* Information given:
+ + + +

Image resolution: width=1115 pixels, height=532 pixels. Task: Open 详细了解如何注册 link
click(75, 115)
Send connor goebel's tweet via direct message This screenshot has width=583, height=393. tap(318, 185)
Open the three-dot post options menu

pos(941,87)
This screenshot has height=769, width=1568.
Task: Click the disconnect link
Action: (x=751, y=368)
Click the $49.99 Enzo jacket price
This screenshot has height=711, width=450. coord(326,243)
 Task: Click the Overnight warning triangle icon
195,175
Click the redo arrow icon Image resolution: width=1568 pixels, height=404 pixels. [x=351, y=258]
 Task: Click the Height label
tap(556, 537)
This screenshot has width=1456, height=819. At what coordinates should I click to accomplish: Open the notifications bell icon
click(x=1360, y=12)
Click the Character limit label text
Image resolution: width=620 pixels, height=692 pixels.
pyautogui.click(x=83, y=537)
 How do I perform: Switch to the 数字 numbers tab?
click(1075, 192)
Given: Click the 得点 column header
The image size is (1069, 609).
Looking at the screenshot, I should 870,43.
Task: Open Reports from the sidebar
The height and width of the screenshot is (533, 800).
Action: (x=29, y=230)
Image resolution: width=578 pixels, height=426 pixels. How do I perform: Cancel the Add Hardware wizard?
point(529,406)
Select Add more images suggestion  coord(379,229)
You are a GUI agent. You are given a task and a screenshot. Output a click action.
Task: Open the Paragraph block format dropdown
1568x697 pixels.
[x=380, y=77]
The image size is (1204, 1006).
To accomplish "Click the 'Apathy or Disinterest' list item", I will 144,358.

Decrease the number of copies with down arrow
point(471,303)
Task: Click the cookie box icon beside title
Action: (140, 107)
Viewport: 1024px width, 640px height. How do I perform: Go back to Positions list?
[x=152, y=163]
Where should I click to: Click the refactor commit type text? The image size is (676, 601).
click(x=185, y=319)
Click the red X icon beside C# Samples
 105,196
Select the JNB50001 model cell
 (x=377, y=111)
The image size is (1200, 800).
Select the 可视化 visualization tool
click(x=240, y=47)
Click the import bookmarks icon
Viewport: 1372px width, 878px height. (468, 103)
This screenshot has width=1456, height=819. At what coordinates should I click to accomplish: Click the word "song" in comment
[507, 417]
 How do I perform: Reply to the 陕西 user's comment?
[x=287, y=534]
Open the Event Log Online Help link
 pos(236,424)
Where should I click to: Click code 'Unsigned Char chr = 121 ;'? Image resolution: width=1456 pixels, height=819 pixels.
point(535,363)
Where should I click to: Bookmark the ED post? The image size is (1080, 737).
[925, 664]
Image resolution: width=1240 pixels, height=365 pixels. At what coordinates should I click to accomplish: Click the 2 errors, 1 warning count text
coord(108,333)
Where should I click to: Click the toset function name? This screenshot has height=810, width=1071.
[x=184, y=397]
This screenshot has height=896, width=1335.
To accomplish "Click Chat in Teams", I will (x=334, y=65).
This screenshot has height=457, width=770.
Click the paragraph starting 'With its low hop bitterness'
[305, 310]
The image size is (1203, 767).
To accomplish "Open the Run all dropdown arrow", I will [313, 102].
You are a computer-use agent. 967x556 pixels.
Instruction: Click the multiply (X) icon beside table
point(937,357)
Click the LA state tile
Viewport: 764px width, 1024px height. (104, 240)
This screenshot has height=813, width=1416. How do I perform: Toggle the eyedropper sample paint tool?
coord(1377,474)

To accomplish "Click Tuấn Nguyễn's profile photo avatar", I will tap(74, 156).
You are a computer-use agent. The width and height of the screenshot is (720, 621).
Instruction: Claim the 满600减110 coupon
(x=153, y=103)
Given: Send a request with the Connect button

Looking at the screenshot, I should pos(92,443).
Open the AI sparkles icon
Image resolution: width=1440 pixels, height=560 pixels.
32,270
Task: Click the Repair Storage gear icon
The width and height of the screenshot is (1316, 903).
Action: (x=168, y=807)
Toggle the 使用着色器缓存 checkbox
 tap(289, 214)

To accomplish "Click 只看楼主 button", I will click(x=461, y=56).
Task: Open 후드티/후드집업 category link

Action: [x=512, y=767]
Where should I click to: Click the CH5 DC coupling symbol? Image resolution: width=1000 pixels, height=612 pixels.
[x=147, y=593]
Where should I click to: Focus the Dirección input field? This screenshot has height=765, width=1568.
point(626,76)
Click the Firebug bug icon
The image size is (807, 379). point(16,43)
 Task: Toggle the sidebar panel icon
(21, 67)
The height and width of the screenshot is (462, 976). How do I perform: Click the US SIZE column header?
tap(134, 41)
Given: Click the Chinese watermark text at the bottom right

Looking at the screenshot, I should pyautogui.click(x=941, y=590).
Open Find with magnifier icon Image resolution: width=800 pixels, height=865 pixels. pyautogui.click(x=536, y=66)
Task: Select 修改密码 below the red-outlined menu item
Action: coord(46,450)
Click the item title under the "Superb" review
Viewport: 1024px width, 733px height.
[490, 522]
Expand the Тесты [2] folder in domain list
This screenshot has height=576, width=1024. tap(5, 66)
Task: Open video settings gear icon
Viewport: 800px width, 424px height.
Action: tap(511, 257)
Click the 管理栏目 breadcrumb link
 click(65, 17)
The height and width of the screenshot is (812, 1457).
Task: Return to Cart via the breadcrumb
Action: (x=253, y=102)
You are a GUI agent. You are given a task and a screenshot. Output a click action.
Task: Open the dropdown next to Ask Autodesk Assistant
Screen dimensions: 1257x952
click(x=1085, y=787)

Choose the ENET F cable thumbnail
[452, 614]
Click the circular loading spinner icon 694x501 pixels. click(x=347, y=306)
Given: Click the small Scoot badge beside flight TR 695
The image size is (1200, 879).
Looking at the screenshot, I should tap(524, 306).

+ + + +

* Exercise:
Return only the number of lines in the listing that contain the word "computer".

* Solution to the exercise:
2